(Collected data)
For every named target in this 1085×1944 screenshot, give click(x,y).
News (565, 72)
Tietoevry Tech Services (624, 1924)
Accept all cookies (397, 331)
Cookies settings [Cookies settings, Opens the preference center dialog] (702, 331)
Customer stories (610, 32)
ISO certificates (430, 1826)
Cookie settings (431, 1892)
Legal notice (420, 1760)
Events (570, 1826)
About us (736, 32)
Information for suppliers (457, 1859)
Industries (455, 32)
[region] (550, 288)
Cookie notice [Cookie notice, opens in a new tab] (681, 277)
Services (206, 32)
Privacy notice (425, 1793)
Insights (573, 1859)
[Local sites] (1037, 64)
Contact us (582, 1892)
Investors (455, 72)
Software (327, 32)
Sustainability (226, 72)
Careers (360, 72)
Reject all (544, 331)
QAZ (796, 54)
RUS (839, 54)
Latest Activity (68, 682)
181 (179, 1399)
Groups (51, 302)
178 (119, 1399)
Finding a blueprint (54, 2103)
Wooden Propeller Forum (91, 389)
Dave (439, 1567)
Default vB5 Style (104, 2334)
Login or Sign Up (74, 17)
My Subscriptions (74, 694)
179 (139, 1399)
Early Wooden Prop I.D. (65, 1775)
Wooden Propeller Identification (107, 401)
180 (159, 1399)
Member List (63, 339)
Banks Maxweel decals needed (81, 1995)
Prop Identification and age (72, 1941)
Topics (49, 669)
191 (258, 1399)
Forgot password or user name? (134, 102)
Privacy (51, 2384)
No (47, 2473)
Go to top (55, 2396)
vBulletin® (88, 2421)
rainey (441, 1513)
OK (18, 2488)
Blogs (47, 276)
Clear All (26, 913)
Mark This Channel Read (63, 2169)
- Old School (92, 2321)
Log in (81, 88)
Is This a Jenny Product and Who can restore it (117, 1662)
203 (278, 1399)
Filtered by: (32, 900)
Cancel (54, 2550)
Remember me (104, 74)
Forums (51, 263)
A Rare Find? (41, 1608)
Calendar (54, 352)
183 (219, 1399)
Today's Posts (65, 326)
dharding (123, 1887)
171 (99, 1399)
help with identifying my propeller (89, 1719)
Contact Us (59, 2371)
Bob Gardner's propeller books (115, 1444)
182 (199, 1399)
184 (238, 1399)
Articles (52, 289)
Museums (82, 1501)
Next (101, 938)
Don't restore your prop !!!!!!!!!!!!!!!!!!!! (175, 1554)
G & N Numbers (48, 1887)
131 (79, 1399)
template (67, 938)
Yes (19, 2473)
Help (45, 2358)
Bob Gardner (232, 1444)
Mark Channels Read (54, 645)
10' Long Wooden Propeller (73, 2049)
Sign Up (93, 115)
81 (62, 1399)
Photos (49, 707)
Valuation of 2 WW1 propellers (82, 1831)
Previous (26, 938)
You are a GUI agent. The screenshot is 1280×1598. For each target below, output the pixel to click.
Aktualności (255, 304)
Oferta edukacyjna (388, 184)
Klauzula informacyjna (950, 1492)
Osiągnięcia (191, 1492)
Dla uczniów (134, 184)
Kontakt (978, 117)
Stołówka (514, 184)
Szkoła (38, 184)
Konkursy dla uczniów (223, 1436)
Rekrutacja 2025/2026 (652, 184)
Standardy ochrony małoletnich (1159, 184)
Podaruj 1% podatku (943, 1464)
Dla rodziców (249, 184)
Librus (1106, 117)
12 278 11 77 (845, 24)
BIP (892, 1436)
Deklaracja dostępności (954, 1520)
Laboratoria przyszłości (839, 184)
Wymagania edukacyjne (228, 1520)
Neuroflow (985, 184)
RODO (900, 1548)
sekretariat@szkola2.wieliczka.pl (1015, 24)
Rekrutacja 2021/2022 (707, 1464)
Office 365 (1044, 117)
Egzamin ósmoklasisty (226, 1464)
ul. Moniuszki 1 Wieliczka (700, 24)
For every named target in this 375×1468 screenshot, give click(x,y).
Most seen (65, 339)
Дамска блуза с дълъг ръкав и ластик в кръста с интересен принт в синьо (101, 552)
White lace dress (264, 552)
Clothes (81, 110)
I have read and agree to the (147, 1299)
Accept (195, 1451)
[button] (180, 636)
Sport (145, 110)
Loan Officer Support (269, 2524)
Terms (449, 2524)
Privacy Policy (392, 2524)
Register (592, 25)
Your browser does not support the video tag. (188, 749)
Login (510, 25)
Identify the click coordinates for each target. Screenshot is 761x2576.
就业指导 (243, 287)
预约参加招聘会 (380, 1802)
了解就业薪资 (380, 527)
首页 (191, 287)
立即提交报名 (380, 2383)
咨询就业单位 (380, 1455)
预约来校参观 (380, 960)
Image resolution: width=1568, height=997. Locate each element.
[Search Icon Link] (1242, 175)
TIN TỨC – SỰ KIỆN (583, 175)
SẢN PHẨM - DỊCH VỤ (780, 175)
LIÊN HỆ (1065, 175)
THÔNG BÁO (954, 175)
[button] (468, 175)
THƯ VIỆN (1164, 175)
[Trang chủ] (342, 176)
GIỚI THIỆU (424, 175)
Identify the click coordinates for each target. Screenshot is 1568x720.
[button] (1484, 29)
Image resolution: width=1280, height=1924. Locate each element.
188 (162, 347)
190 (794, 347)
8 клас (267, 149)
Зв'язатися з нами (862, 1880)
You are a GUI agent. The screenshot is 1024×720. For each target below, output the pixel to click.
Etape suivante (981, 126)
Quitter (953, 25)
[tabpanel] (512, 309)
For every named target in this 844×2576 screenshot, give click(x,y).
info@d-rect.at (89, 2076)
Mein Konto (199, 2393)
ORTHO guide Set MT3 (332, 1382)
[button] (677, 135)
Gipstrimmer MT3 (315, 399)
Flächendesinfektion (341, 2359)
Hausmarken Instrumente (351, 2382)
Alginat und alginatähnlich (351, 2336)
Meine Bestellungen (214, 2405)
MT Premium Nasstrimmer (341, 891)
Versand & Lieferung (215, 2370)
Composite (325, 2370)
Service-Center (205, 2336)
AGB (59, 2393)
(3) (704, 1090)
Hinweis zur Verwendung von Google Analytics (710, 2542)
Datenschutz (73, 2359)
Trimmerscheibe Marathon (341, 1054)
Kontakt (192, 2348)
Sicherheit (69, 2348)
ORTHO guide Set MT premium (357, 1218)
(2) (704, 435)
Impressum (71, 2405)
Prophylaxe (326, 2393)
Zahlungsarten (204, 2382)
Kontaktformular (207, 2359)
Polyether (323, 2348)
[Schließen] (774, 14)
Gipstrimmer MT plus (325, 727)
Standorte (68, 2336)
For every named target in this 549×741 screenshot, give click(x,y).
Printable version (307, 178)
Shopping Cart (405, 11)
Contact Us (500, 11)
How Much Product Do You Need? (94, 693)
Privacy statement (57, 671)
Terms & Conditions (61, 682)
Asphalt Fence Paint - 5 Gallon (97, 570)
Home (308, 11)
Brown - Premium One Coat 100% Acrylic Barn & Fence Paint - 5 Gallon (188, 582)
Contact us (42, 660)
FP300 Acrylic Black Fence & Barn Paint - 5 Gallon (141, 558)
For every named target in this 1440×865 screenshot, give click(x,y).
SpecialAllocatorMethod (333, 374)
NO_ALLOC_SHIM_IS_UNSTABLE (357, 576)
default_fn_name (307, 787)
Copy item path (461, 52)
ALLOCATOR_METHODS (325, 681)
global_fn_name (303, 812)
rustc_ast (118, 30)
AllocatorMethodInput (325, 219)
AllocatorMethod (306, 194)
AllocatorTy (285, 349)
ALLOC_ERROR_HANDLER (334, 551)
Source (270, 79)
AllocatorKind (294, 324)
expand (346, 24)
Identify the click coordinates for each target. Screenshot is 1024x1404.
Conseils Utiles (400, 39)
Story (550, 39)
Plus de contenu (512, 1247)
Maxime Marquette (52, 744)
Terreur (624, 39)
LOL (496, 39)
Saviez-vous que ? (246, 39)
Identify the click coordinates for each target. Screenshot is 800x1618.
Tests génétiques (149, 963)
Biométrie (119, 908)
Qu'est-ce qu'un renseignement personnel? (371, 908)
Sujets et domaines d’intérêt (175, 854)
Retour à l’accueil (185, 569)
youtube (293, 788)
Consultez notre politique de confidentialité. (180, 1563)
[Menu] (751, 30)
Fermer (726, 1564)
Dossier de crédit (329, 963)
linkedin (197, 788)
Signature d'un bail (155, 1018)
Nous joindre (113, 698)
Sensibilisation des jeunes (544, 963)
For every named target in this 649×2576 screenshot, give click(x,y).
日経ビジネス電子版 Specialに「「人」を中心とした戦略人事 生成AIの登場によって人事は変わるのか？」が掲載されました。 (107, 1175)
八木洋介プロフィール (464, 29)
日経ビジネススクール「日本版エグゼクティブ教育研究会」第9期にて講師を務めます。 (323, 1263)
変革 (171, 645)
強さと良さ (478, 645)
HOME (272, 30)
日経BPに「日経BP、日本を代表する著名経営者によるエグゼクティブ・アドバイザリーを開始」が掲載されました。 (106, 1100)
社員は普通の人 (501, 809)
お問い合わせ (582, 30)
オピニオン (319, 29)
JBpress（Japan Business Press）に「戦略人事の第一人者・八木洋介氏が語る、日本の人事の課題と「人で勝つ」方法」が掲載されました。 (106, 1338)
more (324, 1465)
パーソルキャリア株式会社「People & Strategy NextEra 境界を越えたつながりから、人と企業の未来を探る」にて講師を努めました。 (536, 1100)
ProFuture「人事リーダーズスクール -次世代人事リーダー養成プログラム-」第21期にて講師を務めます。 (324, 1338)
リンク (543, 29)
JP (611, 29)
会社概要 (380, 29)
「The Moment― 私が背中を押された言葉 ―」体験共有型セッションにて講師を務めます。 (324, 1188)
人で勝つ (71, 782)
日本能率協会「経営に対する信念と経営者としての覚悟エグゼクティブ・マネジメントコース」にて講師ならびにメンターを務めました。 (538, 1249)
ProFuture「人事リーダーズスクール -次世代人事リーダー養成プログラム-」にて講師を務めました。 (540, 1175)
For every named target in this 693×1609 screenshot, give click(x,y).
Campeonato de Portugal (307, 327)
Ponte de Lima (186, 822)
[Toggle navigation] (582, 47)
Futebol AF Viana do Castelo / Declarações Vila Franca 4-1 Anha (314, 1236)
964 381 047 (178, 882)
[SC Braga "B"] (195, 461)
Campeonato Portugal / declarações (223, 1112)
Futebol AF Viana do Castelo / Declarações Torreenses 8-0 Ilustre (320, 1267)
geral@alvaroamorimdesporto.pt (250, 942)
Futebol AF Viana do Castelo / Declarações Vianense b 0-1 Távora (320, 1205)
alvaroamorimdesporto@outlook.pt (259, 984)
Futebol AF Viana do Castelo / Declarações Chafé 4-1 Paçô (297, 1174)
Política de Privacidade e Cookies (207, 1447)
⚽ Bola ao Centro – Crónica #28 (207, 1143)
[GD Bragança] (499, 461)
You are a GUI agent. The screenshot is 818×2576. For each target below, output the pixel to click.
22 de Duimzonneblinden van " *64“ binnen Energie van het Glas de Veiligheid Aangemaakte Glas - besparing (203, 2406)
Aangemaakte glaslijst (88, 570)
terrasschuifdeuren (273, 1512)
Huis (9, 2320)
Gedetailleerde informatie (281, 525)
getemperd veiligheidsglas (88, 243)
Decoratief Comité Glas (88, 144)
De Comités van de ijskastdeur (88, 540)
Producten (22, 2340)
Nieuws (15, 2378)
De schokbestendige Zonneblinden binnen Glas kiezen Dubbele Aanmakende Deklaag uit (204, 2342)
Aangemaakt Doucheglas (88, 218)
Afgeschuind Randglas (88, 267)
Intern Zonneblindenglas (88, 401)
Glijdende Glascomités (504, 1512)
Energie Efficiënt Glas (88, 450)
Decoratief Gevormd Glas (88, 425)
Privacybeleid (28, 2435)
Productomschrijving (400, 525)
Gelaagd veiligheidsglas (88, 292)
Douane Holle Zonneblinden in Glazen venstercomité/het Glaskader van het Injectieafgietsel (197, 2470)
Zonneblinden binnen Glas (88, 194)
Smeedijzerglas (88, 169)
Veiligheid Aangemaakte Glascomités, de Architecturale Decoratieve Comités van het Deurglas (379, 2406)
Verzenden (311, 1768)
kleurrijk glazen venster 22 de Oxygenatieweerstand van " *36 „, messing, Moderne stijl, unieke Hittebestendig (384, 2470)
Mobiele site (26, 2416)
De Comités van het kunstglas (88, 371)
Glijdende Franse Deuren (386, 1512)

▶ _Description of the task_
Rewrite the data from its first line through the line containing "Groups (51, 302)", substituting "Jobs" for "Careers" and keeping everything else the same.

▶ _Correct response_
For every named target in this 1085×1944 screenshot, give click(x,y).
News (565, 72)
Tietoevry Tech Services (624, 1924)
Accept all cookies (397, 331)
Cookies settings [Cookies settings, Opens the preference center dialog] (702, 331)
Customer stories (610, 32)
ISO certificates (430, 1826)
Cookie settings (431, 1892)
Legal notice (420, 1760)
Events (570, 1826)
About us (736, 32)
Information for suppliers (457, 1859)
Industries (455, 32)
[region] (550, 288)
Cookie notice [Cookie notice, opens in a new tab] (681, 277)
Services (206, 32)
Privacy notice (425, 1793)
Insights (573, 1859)
[Local sites] (1037, 64)
Contact us (582, 1892)
Investors (455, 72)
Software (327, 32)
Sustainability (226, 72)
Jobs (360, 72)
Reject all (544, 331)
QAZ (796, 54)
RUS (839, 54)
Latest Activity (68, 682)
181 (179, 1399)
Groups (51, 302)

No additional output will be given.